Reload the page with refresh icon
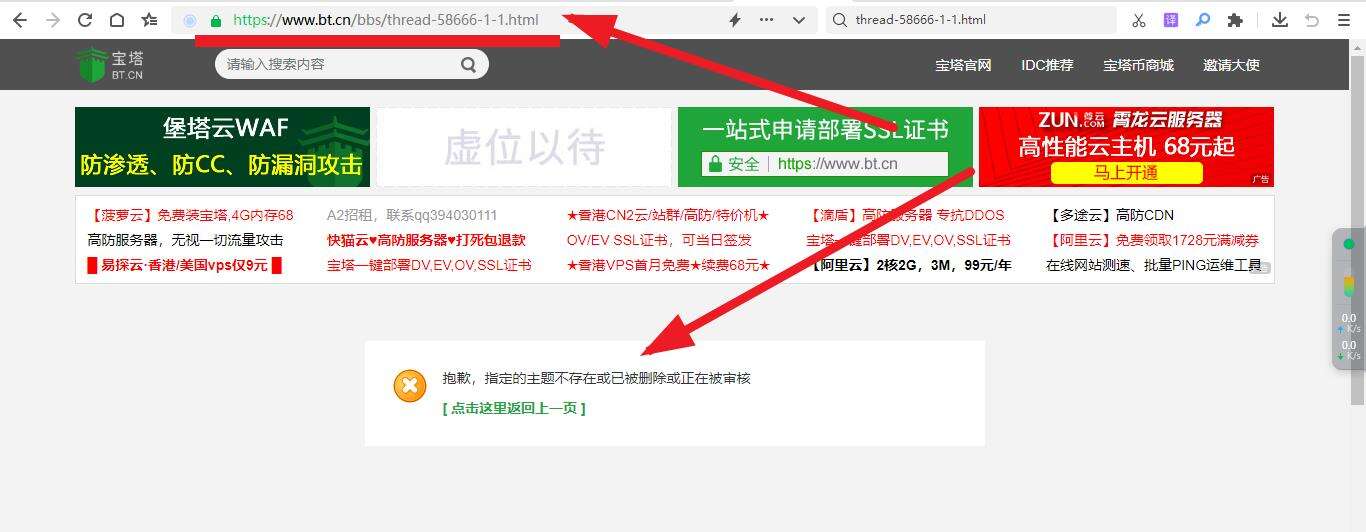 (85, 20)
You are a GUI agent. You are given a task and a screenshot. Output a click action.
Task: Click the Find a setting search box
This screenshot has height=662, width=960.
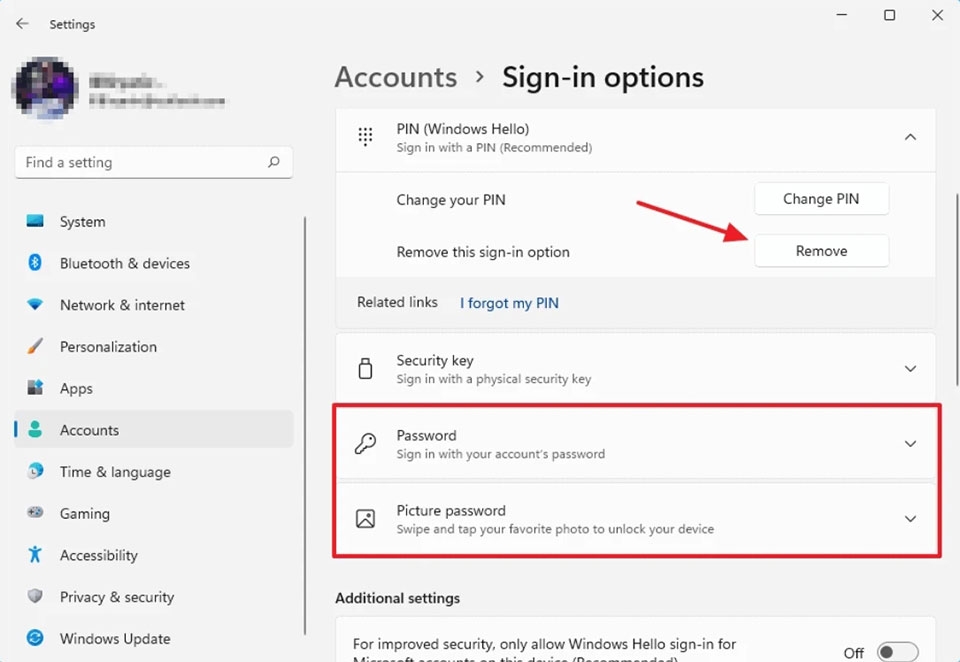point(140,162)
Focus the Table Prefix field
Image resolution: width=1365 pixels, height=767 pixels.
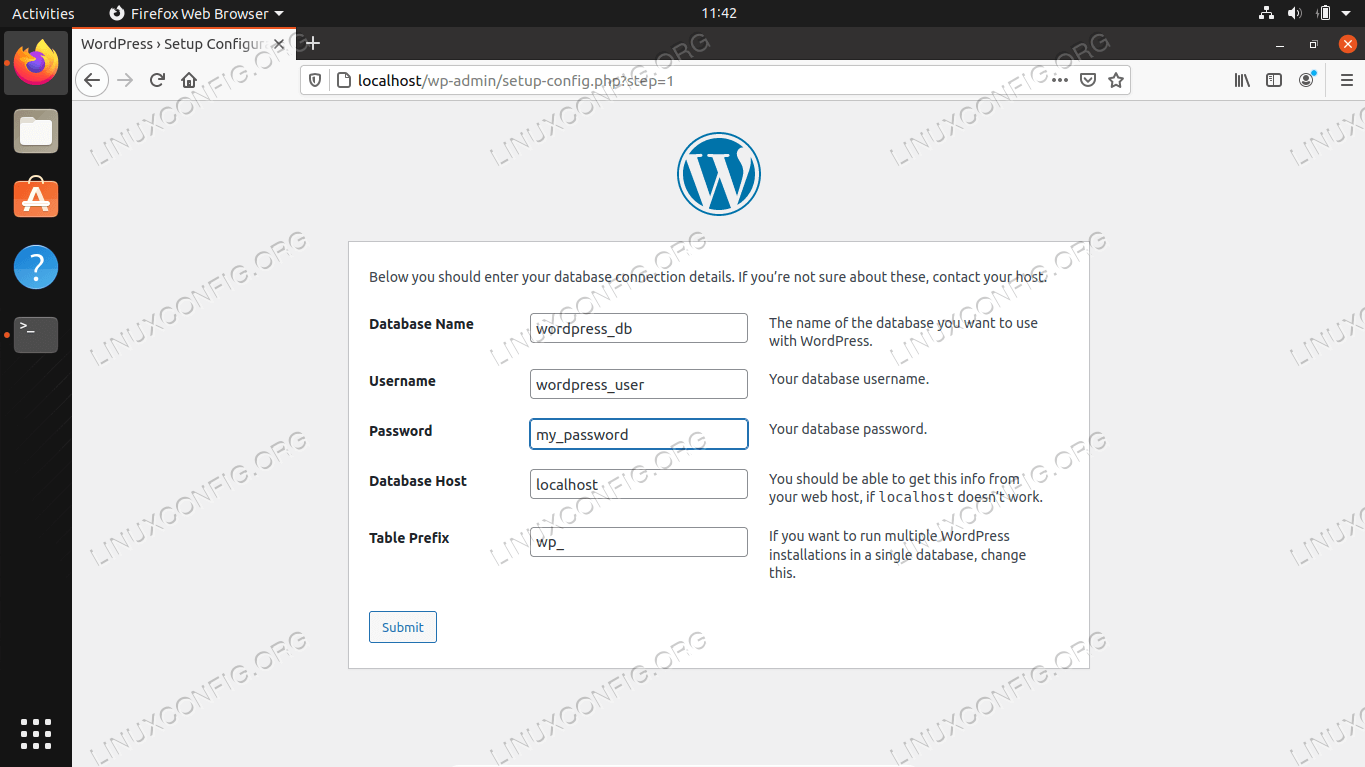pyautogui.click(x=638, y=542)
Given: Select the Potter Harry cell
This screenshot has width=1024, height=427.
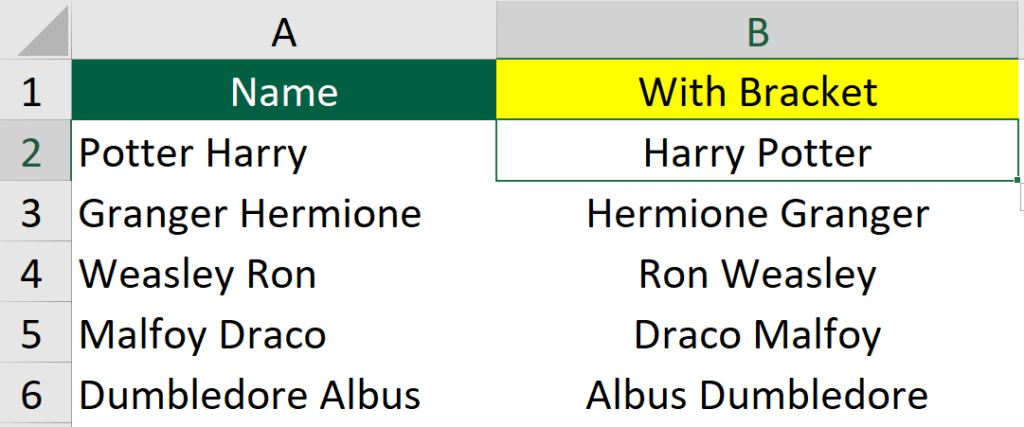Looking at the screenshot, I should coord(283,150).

§ TASK BRIEF: None of the pictures belong in the result. Print exactly the lines from the one containing "Image resolution: width=1365" through the final line of the entries.

§ EXERCISE ANSWER:
Image resolution: width=1365 pixels, height=767 pixels.
pyautogui.click(x=638, y=542)
Given: Select the Potter Harry cell
This screenshot has width=1024, height=427.
Looking at the screenshot, I should coord(283,150).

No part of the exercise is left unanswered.